> RECORD EXTRACTS
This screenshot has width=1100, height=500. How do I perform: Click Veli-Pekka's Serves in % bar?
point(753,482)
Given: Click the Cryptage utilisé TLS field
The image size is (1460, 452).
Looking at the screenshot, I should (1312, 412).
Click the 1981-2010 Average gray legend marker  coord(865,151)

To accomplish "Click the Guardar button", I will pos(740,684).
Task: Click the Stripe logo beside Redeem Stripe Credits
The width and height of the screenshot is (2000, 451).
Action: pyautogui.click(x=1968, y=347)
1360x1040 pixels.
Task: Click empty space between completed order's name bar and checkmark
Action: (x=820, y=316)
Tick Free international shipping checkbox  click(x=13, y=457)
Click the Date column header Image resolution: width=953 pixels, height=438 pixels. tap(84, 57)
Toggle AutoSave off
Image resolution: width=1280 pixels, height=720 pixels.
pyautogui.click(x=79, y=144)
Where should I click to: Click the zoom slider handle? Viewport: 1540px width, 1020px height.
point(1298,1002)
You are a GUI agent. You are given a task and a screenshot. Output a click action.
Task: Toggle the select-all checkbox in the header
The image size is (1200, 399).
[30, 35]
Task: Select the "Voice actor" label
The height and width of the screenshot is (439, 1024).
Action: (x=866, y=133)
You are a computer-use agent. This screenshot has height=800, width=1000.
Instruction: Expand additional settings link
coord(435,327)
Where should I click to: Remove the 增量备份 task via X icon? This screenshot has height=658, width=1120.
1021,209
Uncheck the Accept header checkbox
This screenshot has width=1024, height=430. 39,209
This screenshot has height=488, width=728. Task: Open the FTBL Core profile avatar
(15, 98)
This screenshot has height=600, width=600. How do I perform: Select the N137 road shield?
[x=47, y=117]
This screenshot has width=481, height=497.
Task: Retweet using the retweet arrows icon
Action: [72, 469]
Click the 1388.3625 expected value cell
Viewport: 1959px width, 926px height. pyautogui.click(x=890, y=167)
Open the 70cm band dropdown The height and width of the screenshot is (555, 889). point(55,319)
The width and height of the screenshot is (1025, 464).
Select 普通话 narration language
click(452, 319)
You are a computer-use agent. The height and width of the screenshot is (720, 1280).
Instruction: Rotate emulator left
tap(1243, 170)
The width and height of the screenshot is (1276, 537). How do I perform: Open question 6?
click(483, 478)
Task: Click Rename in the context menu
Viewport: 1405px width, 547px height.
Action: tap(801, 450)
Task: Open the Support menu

> TRY IT
Locate the word "computer" in the records and collect each line it appears in.

> RESULT OF THIS EXERCISE
You are a computer-use agent. This screenshot has height=800, width=1000.
You are a computer-use agent. The height and width of the screenshot is (720, 1280).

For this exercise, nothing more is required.